The result should be every line that contains the word "will", taken from the material.
------------------------------------------------------------------------
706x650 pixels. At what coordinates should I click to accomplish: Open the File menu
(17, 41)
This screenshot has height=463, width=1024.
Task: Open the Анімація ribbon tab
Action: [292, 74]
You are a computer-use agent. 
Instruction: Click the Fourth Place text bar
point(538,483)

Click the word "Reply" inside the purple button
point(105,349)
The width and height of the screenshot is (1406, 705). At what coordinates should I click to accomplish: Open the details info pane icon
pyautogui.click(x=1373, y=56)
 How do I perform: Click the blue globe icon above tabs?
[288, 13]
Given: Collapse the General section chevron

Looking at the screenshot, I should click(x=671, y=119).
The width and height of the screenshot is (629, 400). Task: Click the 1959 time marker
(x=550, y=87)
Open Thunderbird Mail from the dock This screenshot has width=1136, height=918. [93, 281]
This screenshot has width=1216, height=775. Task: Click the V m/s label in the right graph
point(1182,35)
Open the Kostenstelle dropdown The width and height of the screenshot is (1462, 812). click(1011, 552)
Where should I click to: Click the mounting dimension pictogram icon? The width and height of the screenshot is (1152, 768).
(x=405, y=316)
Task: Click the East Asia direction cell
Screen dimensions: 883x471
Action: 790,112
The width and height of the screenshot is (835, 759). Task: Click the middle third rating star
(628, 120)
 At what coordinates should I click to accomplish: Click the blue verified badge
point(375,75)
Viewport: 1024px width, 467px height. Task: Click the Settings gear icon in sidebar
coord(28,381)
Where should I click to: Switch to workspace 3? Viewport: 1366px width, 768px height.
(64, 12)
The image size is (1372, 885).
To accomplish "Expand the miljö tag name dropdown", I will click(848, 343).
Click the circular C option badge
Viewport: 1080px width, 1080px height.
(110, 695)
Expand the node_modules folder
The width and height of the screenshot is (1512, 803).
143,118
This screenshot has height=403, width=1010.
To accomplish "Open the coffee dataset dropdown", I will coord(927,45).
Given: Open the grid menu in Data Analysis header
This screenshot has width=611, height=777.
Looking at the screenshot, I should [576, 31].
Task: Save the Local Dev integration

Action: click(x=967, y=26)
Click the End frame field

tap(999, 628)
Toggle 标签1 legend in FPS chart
------------------------------------------------------------------------
> REPLY TO THE TASK:
To accomplish "Expand the miljö tag name dropdown", I will click(848, 343).
To accomplish "Open the coffee dataset dropdown", I will coord(927,45).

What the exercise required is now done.